* The records *
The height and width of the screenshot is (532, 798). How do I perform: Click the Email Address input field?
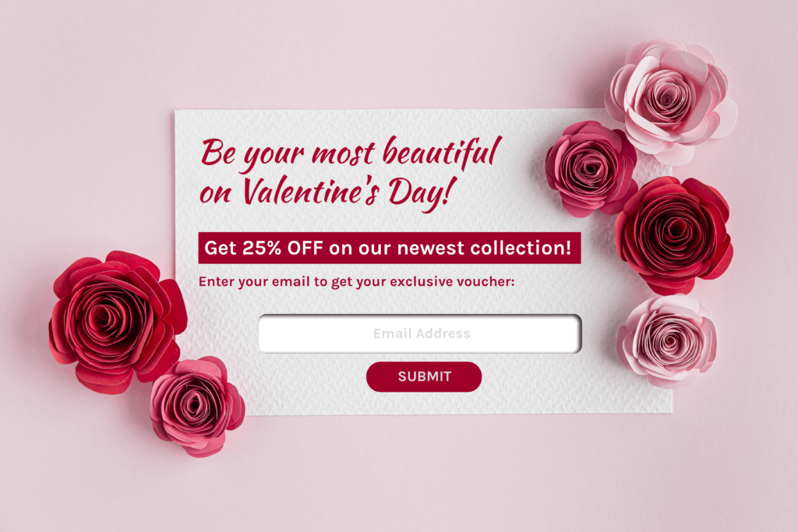(x=420, y=333)
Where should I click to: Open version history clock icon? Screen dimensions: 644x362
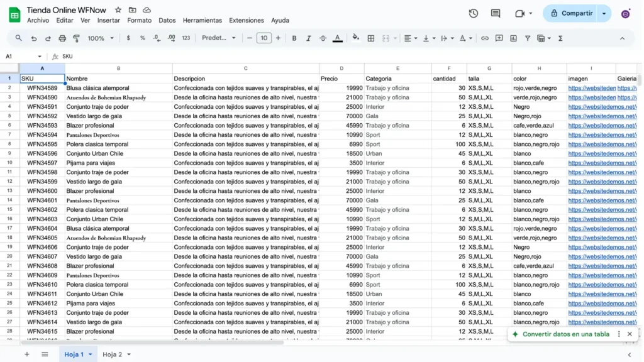[474, 13]
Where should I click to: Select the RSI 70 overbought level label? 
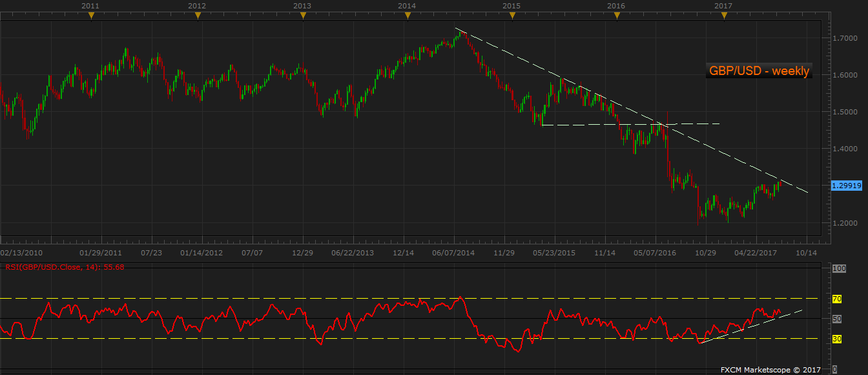click(x=836, y=299)
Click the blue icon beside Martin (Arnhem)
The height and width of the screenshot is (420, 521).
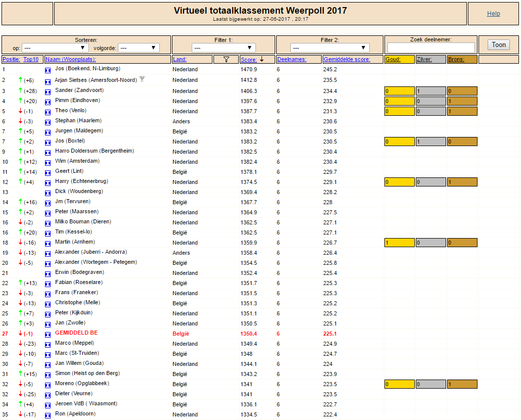point(48,244)
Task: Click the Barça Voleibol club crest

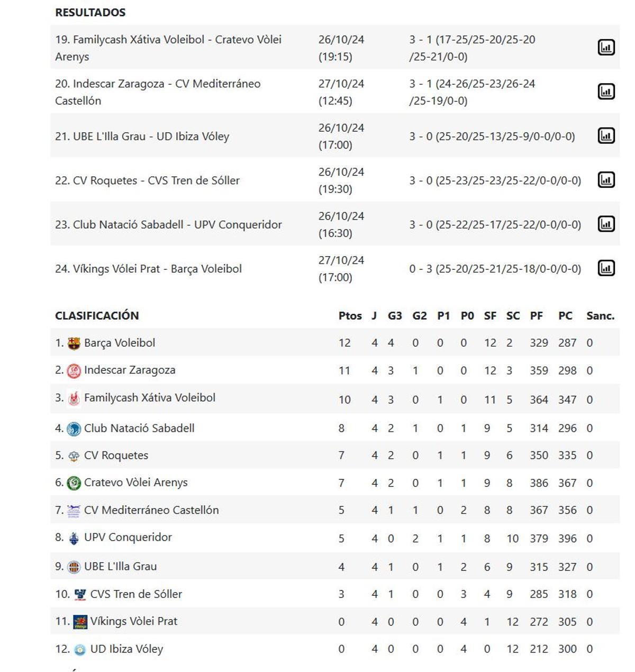Action: 74,342
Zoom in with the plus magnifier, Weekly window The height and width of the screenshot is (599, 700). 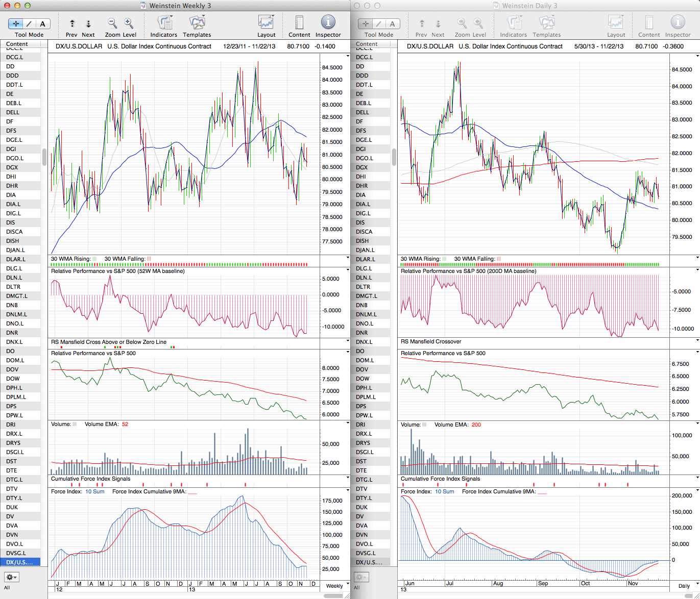tap(129, 23)
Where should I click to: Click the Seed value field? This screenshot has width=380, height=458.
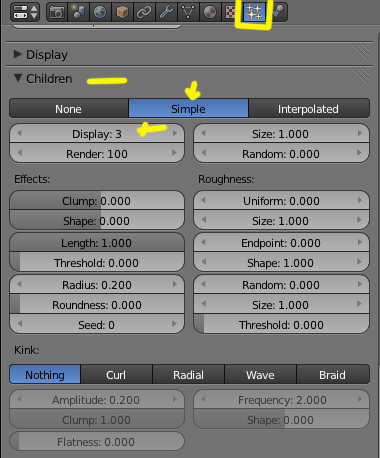click(x=97, y=325)
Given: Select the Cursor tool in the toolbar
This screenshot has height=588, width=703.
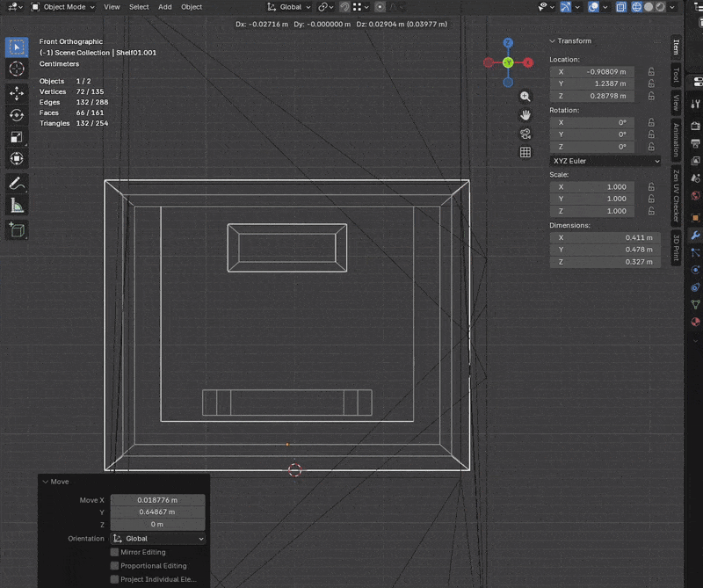Looking at the screenshot, I should [17, 69].
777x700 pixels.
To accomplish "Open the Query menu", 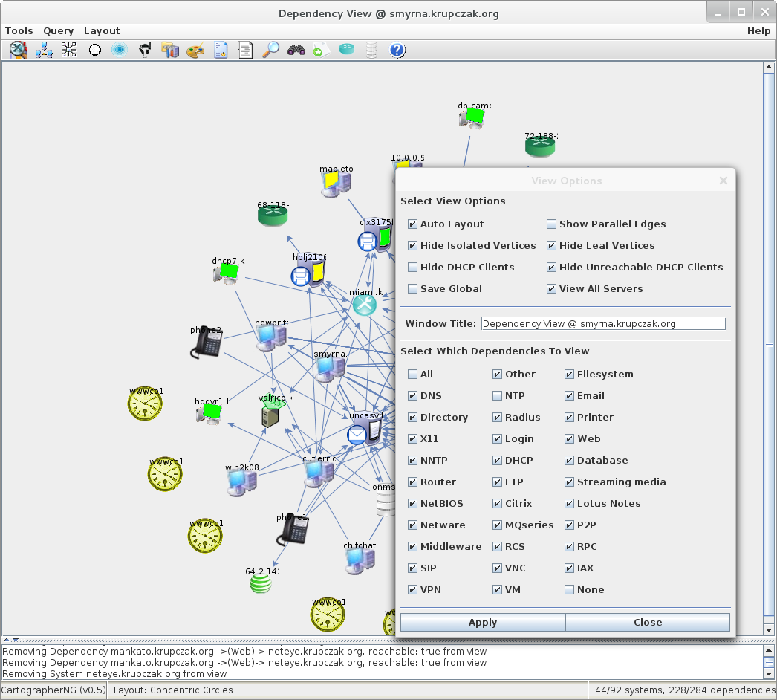I will [x=58, y=30].
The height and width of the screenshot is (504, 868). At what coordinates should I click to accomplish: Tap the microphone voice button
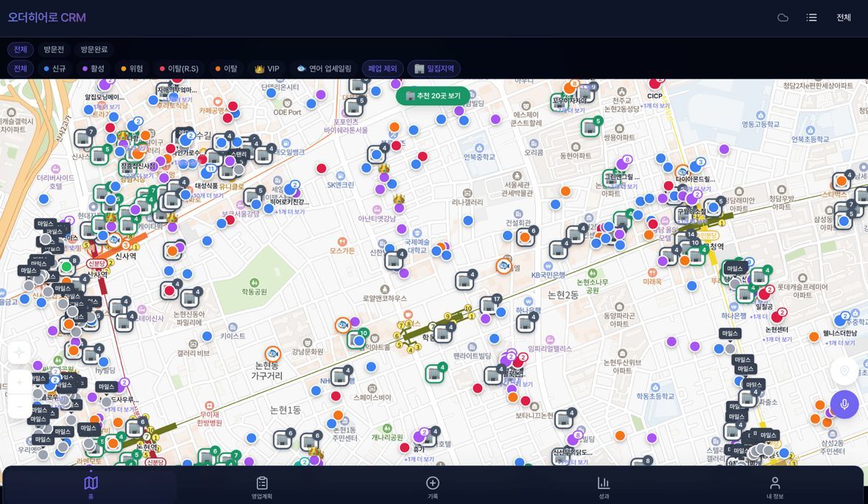coord(844,404)
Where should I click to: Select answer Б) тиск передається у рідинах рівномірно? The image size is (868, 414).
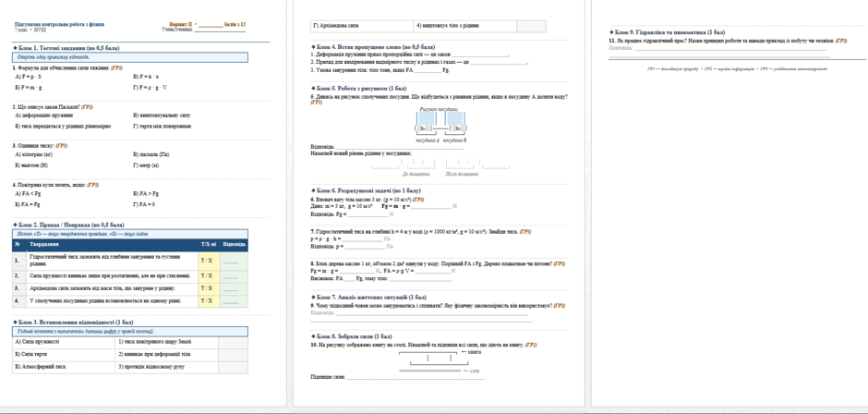click(63, 127)
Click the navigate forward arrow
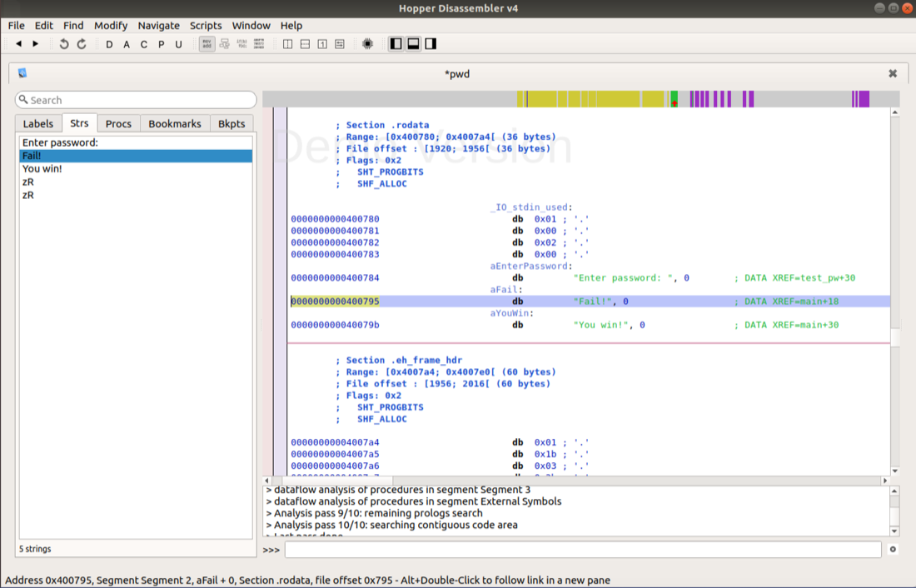The width and height of the screenshot is (916, 588). pos(36,44)
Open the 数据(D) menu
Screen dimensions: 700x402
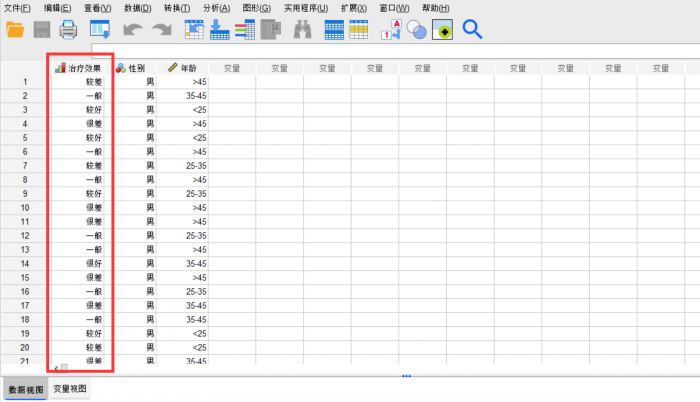point(138,8)
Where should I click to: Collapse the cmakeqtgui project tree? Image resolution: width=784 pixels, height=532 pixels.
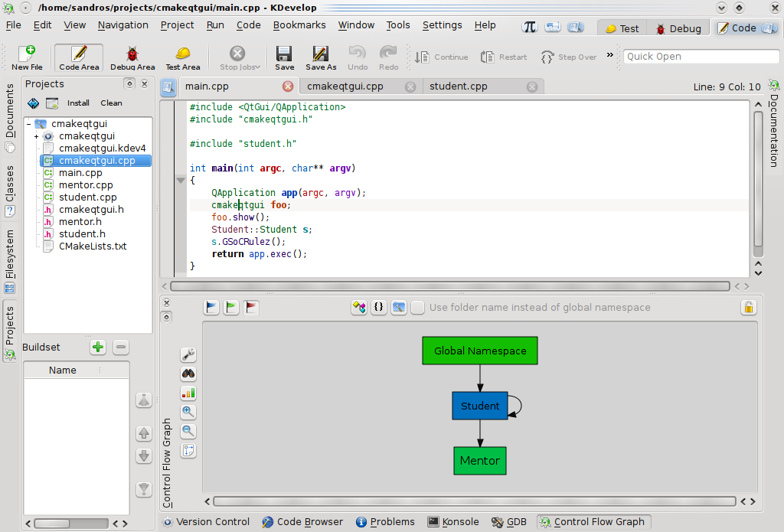pos(27,122)
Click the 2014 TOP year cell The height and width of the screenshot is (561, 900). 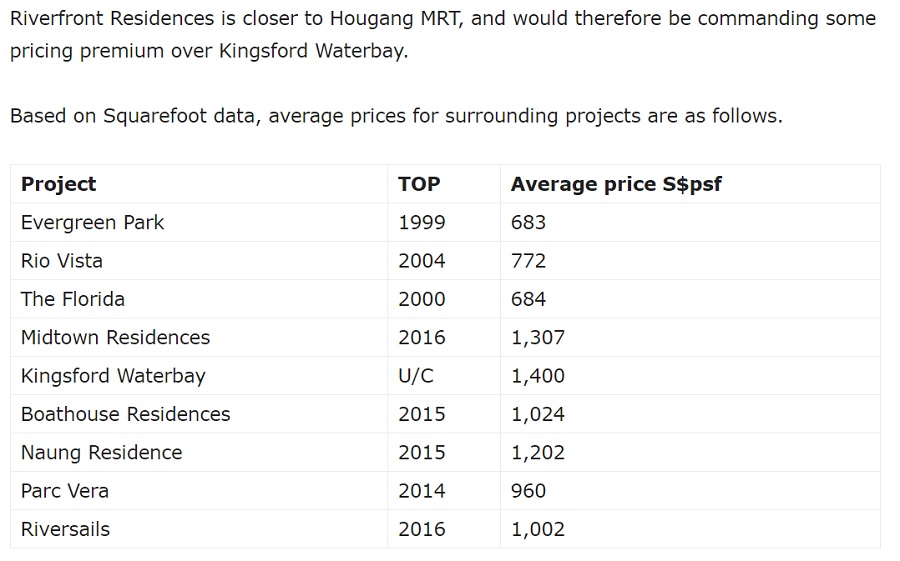click(x=422, y=491)
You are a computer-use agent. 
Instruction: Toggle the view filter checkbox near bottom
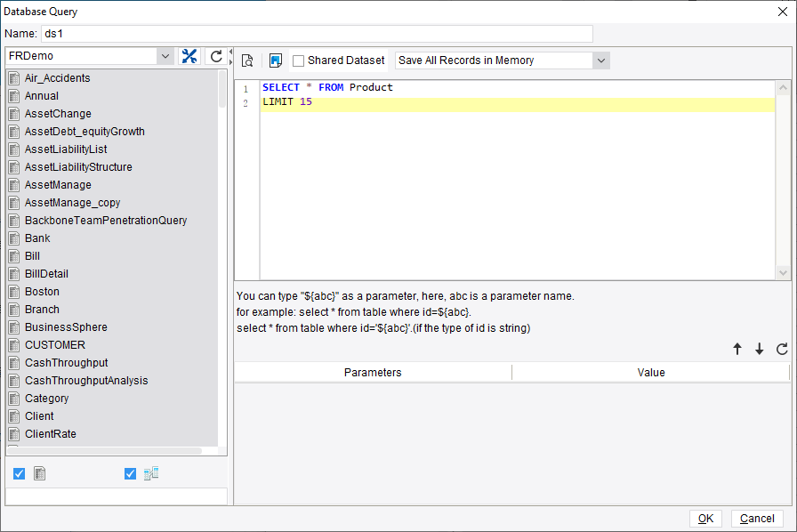[x=130, y=473]
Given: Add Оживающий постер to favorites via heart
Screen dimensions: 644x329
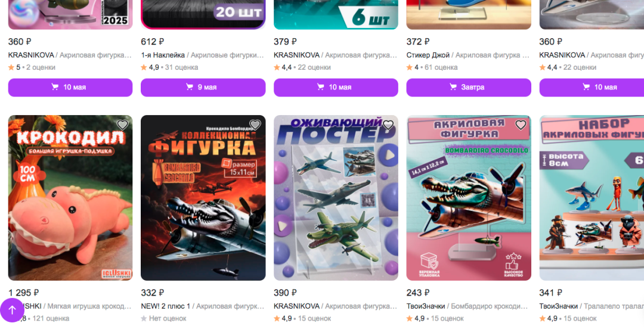Looking at the screenshot, I should 388,125.
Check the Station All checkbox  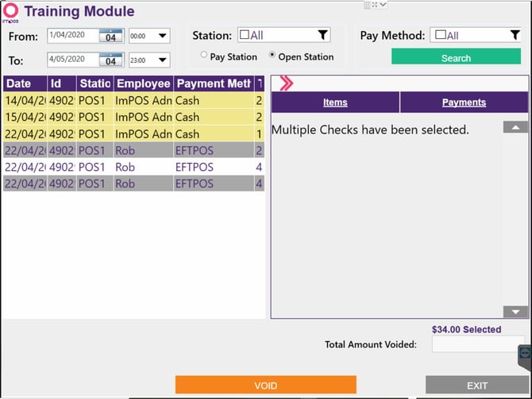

* Exercise details *
Please copy out each line of the data in which the word "Given" occurs.

* Task output *
Given: Select the Cursor tool in the toolbar
Given: Add Оживающий постер to favorites via heart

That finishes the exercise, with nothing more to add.